Hubert Robert (1733-1808)
The Viaduct at Civita Castellana
red chalk on laid paper
AGLC 361 @ A.G Leventis Gallery

Though adjacent lots in the 1967 auction, these two drawings differ in their previous provenance. Nonetheless, they must have been produced within a relatively short time of one another – during the period of Hubert Robert’s sojourn in Rome (November 1754 – July 1765). The drawings that Robert did in the first part of his stay are more easily recognisable; a number of them are dated, and others can be compared with those made by his frequent companion, Jean-Honoré Fragonard (1732-1806), who was there from December 1756until April 1761. Some of the drawings that Robert did after his departure are also dated, but by then his mature style had formed, and it is not always easy to distinguish between those that were done at the time on the spot, and those that he did after his return to France, drawing on the great stock of images that he had accumulated in Rome. Each of the present drawings shows a site outside Rome, in Lazio. One shows a site also visited and drawn by Fragonard; the other does not. The first has traditionally been called Houses above the Cascade at Tivoli, but none of the hundreds of views made of that celebrated feature by innumerable artists over the centuries show any such buildings, or a waterfall of such a form.

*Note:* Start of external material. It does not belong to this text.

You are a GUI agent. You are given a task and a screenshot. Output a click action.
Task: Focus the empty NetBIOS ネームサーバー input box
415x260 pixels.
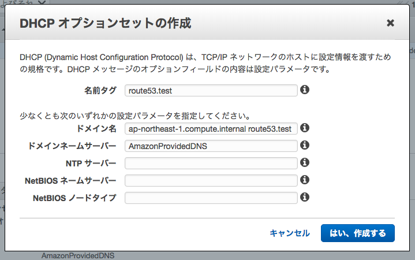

What are in fact shown are those on one side of the river gulch at Ronciglione. Fragonard had stopped here on his way back to France in 1761 and made a black chalk drawing of it, dated, in the Abbé de Saint-Non’s hand, 14 April. He then went over an offset of this with bistre wash to make a collectable drawing in its own right. Ronciglione was actually reached on the day that Fragonard and Saint-Non left Rome at mid-day, on 14 April, and it is where they spent the night. Given that it was five posts (54 km) from Rome, they would be unlikely to have reached it before nightfall, so the original drawing was probably actually made the next day. It seems very possible that they were accompanied on this first stage of their journey by Robert. He made a well-known red chalk drawing of Ronciglione that is one of the great collection of his drawings given to the city of Valence by Julien-Victor Veyrenc (1756-1837) in 1835, from which he also made an oil painting. The present drawing is done from a different angle, and higher up, so that it shows the waterfall between the two cliffs that is such a distinctive feature of Ronciglione.

Civita Castellana is further north, on the road to Viterbo. Saint-Non and Fragonard did not include it in their itinerary: did Robert part with them, and go on there by himself? Or did he visit it on some subsequent occasion? Probably the latter, since a sketch of the viaduct, drawn nearer to it, so that fewer arches are shown, and with little men on the top level, is one of those in the sketchbook of 1764-1765 from the Béhague Collection that was broken up at auction.6 Drawings later in the sketchbook were of Caprarola and Cori (one of the latter dated 1765), both likewise north of Rome. The present drawing (see p. 131) served its purpose, however, as there are a number of later paintings that show a similar – but not identical – two-tier aqueduct in the distance (for example, a dramatic Mountainous Landscape with Waterfalls, and the Artist and his Wife, painted for Négrepelisse, the château of the patron of Fragonard’s second Italian journey, Bergeret de Grancourt, in 1779).

The viaduct at Civita Castellana was built over a 40-metre-deep gorge at the behest of Pope Clement XI in 1707.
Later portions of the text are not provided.